Japan’s unemployment rate edged down 0.1 percent to a six-year low of 4.4 percent in December.

The government said Friday the December data brought the nation’s average unemployment rate in 2004 to 4.7 percent, down 0.6 percentage point from the previous year and representing a second straight year of decline.

The annual average rate fell below 5 percent for the first time since 2000, reflecting an overall economic pickup that started in summer 2003, according to a government official.

Chief Cabinet Secretary Hiroyuki Hosoda told a news conference that, while he was not fully satisfied with the 2004 data, he though it likely that job opportunities for young people and housewives had increased considerably.

“I hope this trend will continue,” he added.

In December, the number of jobless people totaled 2.70 million, down 300,000 from a year earlier and marking a 19th straight month of decline. It stayed below the 3 million mark for the second consecutive month, the Internal Affairs and Communications Ministry said.

The average number of unemployed people plunged 370,000 from a year before to 3.13 million in 2004. The margin of decline in both the unemployment rate and the number of jobless people in the reporting year was the largest on record. Statistics have been compiled since 1946, the official said.

The unemployment rate for December was lower than the market forecast of 4.5 percent.

Koji Fukaya, an economist at Bank of Tokyo-Mitsubishi, said the overall data appeared to suggest a structural improvement in the labor market. He voiced concern, however, about the slower pace of growth in the number of jobholders since summer.

“The data on jobholders reflect the fact that the economy has leveled off and production has been affected,” Fukaya said.

The number of people with jobs fell 10,000 in December from a year earlier to 63.06 million, marking a second straight month of decline.

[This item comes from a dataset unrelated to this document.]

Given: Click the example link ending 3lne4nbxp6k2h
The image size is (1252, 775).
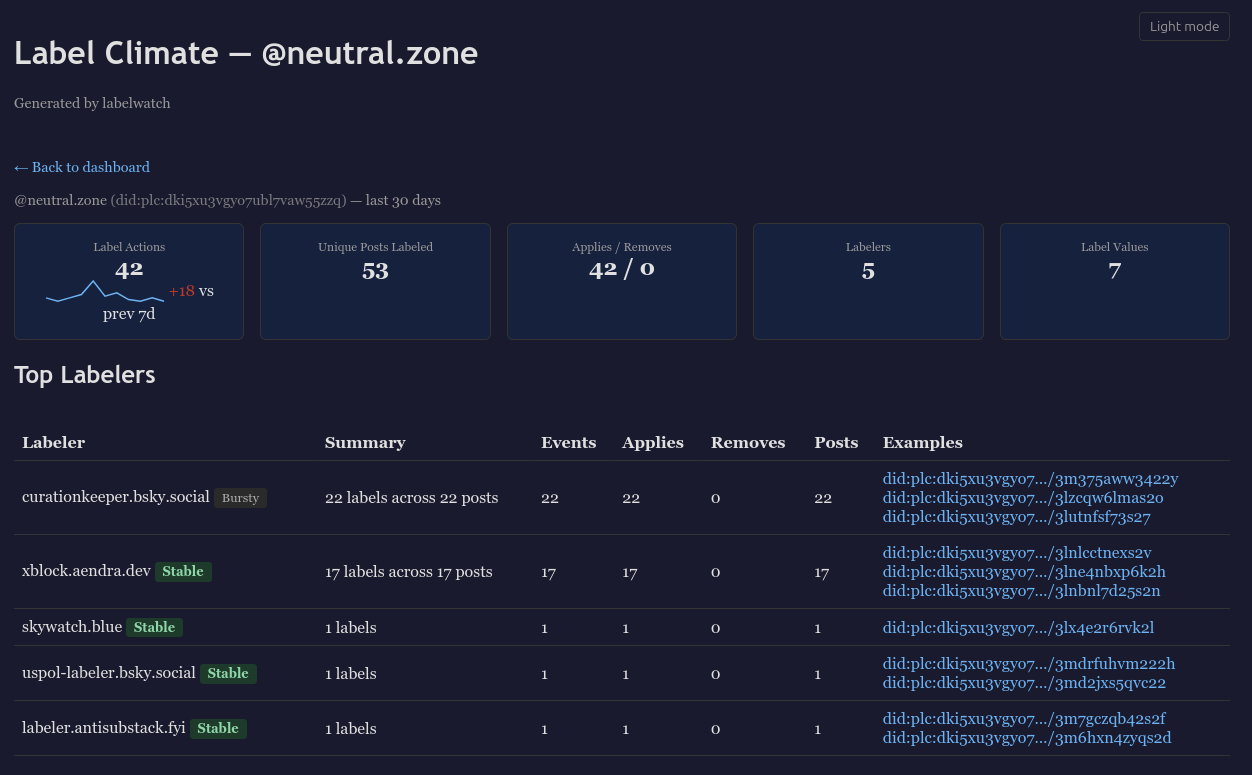Looking at the screenshot, I should point(1022,571).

In December, the unemployment rate for men dropped 0.1 percentage point to 4.6 percent, while that for women fell by 0.1 point to 4.2 percent.

The number of people made redundant stood at 760,000 in the reporting month, down 140,000 from a year earlier. The number of people who quit their jobs totaled 940,000, down 20,000 from a year before.

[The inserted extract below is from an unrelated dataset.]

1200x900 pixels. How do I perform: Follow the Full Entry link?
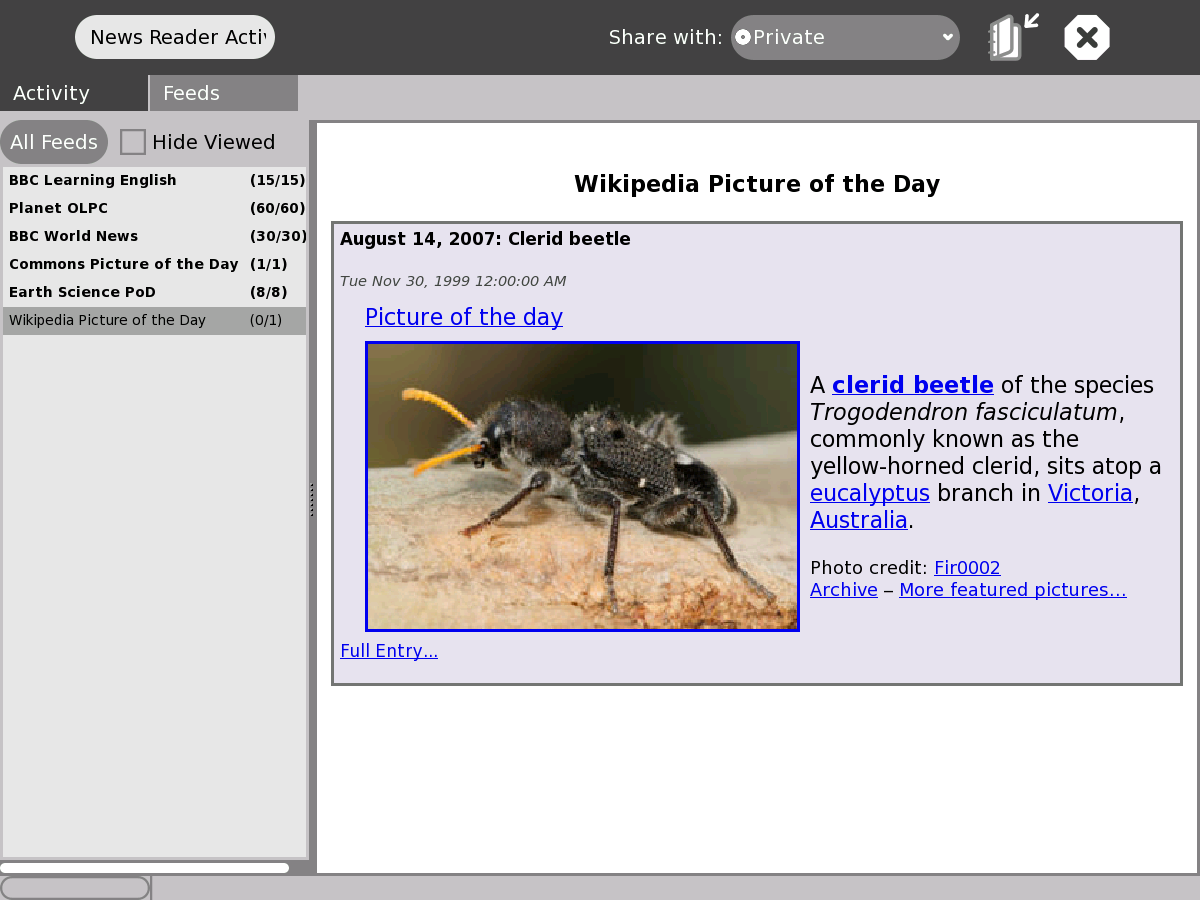click(389, 651)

By sector, the number of jobholders rose in the services, medical and welfare industries, but fell in the construction, manufacturing, wholesale and retail sectors.

By age group, the jobless rate for men aged 15 to 24 was the highest among all age brackets of both sexes, standing at 8.3 percent in December. It fell 1.7 percentage point from a year earlier, however, to the lowest level since December 1998, when the rate stood at 7.7 percent.

In 2004, the 15-24 age group saw the highest unemployment rate for both men and women. The rate for men in this age bracket reached 10.9 percent, while that for women stood at 8.3 percent, although the data showed improvement from the previous year.

The ratio of job offers to job-seekers amounted to 0.94 in December, up 0.02 point from November, the Health, Labor and Welfare Ministry said in a separate report.

The figure means that 94 jobs were available for every 100 job-seekers. The data beat the market consensus of 0.92.

The number of job offers rose 0.2 percent from November, while that of job-seekers fell 1.5 percent, the ministry said.

The number of new job offers in December increased 10.3 percent from a year earlier, it said.

The average ratio of job offers to job-seekers in 2004 rose 0.19 point from the previous year to 0.83, meaning there were 83 job offers for every 100 job-seekers.

The average number of job offers in 2004 climbed 17.1 percent from the previous year, while that for job-seekers declined 8.8 percent.

A labor ministry official said: “Companies are eager to recruit people and we can see the continued trend of improvement in the labor market. But we have to pay attention to weaker production and export sectors.”

Household spending up

The average monthly spending by wage-earning households rose a real 1.5 percent in 2004 from the previous year, the first increase in seven years, reflecting higher spending on telecommunications, education and entertainment, the government said Friday.

The average monthly spending by salaried workers’ households rose to 330,836 yen, the Internal Affairs and Communications Ministry said in a preliminary report.

Their average monthly income in 2004 came to 530,028 yen, up 1.0 percent from a year before in real terms.